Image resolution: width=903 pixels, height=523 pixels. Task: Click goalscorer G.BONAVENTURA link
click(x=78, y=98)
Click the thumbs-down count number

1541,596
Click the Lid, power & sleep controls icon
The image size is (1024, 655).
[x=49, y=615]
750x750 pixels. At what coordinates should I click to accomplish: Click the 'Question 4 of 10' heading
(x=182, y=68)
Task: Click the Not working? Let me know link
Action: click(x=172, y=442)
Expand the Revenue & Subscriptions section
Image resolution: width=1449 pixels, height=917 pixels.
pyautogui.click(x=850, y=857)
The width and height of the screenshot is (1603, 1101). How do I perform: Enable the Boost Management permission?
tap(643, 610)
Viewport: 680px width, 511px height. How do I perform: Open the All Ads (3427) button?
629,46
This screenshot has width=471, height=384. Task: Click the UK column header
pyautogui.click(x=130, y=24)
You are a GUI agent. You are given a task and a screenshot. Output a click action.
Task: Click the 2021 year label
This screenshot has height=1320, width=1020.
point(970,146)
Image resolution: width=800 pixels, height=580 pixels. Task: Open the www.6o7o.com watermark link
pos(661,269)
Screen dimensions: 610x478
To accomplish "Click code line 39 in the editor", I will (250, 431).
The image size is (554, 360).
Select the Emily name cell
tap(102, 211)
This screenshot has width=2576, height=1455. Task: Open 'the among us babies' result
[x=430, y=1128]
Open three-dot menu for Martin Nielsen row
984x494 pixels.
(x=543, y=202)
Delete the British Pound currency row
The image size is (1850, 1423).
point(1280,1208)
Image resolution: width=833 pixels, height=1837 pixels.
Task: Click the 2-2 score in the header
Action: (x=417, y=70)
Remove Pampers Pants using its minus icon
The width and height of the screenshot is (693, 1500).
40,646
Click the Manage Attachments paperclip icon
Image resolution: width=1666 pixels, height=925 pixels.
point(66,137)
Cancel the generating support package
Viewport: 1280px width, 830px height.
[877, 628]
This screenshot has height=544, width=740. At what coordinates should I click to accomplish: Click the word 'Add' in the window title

——

Exercise aim -> In the material above, find the line with "Remove Pampers Pants using its minus icon"; then retype it and every line after it through the last, exactly as written.

Written solution ->
Remove Pampers Pants using its minus icon
The width and height of the screenshot is (693, 1500).
40,646
Click the Manage Attachments paperclip icon
Image resolution: width=1666 pixels, height=925 pixels.
point(66,137)
Cancel the generating support package
Viewport: 1280px width, 830px height.
[877, 628]
This screenshot has height=544, width=740. At what coordinates should I click to accomplish: Click the word 'Add' in the window title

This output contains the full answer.